Free Height = Travel + Solid Height

## Basic Equations

For Round Bar:
Load Rate (R) = (Gd4) / (8ND3)
Stress (S) = (PD / .393d3)K or (GdF / (Pi)ND2)K
Curvature Correction (K) = (4C - 1) / (4C - 4) + (0.615 / c)
Spring Index (c) = D / d

Where:
G = Modulus of Elasticity (11,200,000 for steel)
d = Bar Diameter
D = Mean Diameter (O.D. minus Bar Size)
N = Active Turns (Total Turns less 1.5)
F = Axial Deflection
c = Spring Index (D / d)
K = Curvature Correction Factor
Pi = Pi (3.14)

## Suggested Limits on Proportions

In designing springs, certain practical limits on proportions should be followed whenever possible. These are as follows:

• Outside diameter = 4 to 8 times bar diameter
• Free height = 1 to 4 times outside diameter
• Minimum solid height = 5 times bar diameter

Readily available bar sizes should be used unless large quantities are involved.

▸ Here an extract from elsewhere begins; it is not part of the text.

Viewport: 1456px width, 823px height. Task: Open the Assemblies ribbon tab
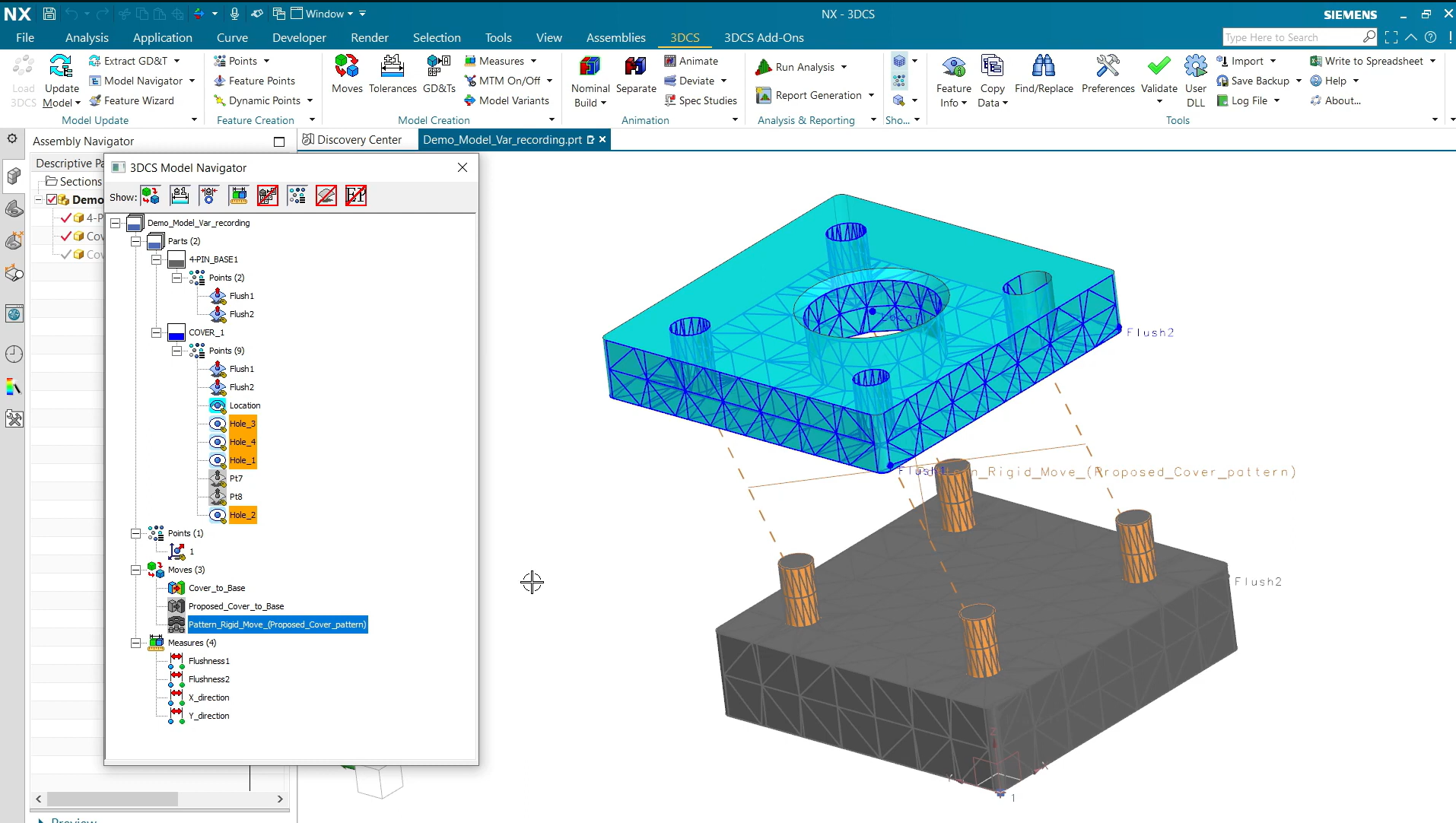tap(615, 37)
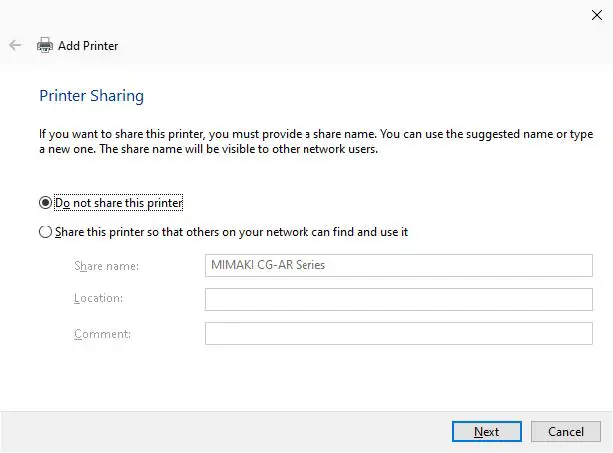Click into the Comment text box

click(x=398, y=334)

Double and triple concentric nests may be used for more capacity in limited space.

### Glossary

COMPRESSION SPRINGS: A compression spring is an open-coil helical spring that offers resistance to a compressive force applied axially. Compression springs are usually coiled as a constant-diameter cylinder.

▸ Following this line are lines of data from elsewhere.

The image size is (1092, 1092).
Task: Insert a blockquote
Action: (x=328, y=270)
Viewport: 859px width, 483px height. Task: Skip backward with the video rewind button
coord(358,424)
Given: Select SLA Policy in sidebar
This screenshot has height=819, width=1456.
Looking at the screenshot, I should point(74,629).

EXTENSION SPRINGS: Extension springs are springs which absorb and store energy by offering resistance to a pulling force. Various types of ends are used to attach the extension spring to the source of the force.

TORSION SPRINGS: Torsion springs, whose ends are rotated in angular deflection, offer resistance to externally applied torque. The wire itself is subjected to bending stresses rather than torsional stresses, as might be expected from the name.

SOLID HEIGHT: Height of spring when loaded to bring all coils in contact.

STATIC LOAD: The dead weight supported by the spring, no motion being involved.